One UpGuard analyst who spoke with the Hill said he looked himself up in the data and that the estimated preferences were right on the money.
Gizmodo went into more detail about the exact nature of some of Deep Root’s models, including one that was used to predict voters’ opinions about the oil and gas industry in the US.
“One exposed folder is labeled “Exxon-Mobile” [sic] and contains spreadsheets apparently used to predict which voters support the oil and gas industry. Divided by state, the files include the voters’ names and addresses, along with a unique RNC identification number assigned to every US citizen registered to vote. Each row indicates where voters likely fall on issues of interest to ExxonMobil, the country’s biggest natural gas producer.”
“The data evaluates, for example, whether or not a specific voter believes drilling for fossil fuels is vital to US security. It also predicts if the voter thinks the US should be moving away from fossil-fuel use. The ExxonMobil ‘national score’ document alone contains data on 182,746,897 Americans spread across 19 fields.”
Some of the data were apparently scraped from various subreddits, including, bizarrely, the banned subreddit “r/fatpeoplehate.” As Gizmodo noted, this is likely an attempt by Republicans to match social-media profiles with individual voters, a technique at Obama’s 2012 reelection campaign pioneered.
“Some of the data included in Deep Root’s dataset veers into downright bizarre territory. A folder titled simply ‘reddit’ houses 170 GBs of data apparently scraped from several subreddits, including the controversial r/fatpeoplehate that was home to a community of people who posted pictures of people and mocked them for their weight before it was banned from Reddit’s platform in 2015. Other subreddits that appear to have been scraped by Deep Root or a partner organization focused on more benign topics, like mountain biking and the Spanish language.”

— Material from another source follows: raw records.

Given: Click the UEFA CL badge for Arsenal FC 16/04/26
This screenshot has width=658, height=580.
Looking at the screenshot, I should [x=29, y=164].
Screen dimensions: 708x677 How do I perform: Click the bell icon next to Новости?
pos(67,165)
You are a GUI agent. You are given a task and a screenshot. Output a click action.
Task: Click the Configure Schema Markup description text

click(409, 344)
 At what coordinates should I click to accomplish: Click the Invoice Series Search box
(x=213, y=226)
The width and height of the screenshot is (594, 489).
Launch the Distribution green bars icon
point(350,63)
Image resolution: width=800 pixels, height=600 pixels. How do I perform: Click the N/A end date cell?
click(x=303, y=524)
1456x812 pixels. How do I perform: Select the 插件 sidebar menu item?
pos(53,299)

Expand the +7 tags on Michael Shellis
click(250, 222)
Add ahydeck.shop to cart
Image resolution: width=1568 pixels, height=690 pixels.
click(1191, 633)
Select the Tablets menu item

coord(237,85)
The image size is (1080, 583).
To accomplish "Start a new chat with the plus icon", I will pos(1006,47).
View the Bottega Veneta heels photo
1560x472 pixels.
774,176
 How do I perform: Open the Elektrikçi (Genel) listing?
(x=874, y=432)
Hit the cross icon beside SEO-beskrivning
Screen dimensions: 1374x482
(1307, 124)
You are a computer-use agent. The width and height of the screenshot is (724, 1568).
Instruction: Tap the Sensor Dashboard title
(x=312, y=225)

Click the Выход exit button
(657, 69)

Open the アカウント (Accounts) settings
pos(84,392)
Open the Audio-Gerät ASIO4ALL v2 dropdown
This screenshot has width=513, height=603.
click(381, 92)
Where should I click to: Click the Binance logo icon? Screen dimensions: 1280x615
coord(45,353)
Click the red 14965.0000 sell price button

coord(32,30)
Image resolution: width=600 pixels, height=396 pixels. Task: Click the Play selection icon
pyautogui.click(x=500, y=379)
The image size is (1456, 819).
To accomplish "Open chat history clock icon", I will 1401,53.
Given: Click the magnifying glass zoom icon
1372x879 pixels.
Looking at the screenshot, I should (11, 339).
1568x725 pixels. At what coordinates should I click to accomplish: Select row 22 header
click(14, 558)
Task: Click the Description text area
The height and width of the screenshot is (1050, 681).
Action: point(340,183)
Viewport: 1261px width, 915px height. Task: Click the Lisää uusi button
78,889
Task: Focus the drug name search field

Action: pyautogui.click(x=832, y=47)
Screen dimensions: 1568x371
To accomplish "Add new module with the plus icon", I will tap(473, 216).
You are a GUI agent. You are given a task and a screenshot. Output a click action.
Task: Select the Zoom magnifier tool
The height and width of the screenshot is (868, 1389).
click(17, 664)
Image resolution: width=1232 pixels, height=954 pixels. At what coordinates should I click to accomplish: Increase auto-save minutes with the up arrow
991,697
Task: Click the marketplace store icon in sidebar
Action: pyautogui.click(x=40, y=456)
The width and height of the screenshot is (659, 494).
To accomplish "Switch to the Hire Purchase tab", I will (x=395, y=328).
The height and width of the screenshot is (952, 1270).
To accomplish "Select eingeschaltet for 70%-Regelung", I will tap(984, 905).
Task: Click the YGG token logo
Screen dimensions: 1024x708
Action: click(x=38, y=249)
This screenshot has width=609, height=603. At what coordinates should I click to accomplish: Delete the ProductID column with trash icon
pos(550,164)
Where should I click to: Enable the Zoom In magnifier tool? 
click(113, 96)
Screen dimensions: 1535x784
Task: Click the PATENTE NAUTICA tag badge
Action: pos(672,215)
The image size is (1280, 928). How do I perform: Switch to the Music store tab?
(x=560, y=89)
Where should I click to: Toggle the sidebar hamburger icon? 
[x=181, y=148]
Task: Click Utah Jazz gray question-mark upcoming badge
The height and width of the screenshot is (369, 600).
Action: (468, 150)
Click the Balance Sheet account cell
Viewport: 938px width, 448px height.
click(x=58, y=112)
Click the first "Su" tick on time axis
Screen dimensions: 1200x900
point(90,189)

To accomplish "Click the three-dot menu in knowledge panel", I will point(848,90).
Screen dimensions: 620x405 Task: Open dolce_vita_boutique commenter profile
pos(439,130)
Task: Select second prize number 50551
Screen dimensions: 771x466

“The Reddit data could’ve been used as training data for an artificial intelligence algorithm focused on natural language processing, or it might have been harvested as part of an effort to match up Reddit users with their voter registration records. During the 2012 election cycle, Barack Obama’s campaign data team relied on information gleaned from Facebook profiles and matched profiles to voter records.”
Reddit was an important locus of activity for Trump supporters during the campaign: it was the medium where they would create memes and share news stories that countered the mainstream media narrative. The subreddit currently boasts more than 440,000 members. Deep Root was paid handsomely for its efforts. The Hill, citing FEC data, said the firm collected $983,000 from the RNC between January 2015 and November 2016, according to Ad Age.
Though Deep Root has characterized the leak as an oversight, it still amounts to the largest leak of voter information ever.
“It dwarfs the second-largest exposure of voter information — 93.4 million records of Mexican citizens — by more than 100 million voters and tops the largest data breach of voter information — 55 million records of Philippine voters — by more than 140 million."
For its part, Deep Root said it was merely using the data to help target TV ad-buys. “Deep Root Analytics builds voter models to help enhance advertiser understanding of TV viewership. The data accessed was not built for or used by any specific client. It is our proprietary analysis to help inform local television ad buying."